*Exercise directions*
Write the entries out again exactly; any picture among them gets left out.

⟨

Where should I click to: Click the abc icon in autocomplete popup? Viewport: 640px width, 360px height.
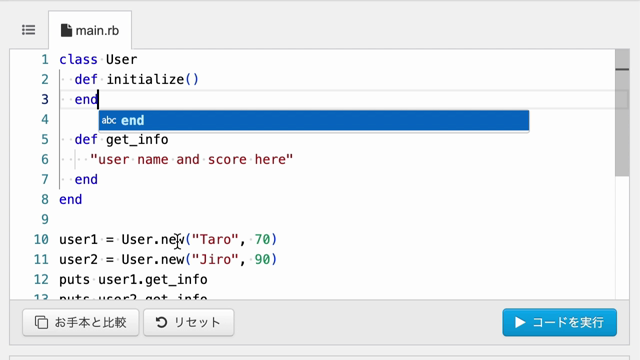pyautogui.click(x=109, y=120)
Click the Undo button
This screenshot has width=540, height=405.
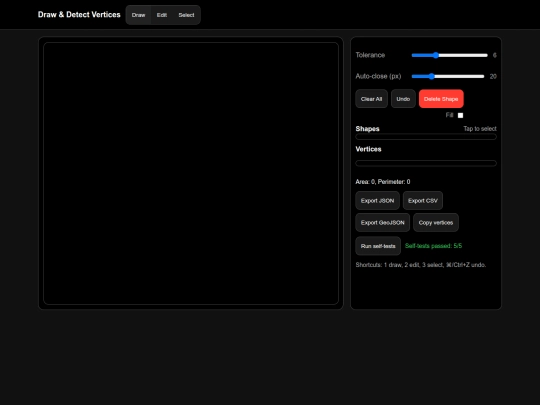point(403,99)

⟩

*Output for this task*
Where should I click to: Click the abc icon in autocomplete popup? Viewport: 640px width, 360px height.
pyautogui.click(x=109, y=120)
Click the Undo button
This screenshot has width=540, height=405.
point(403,99)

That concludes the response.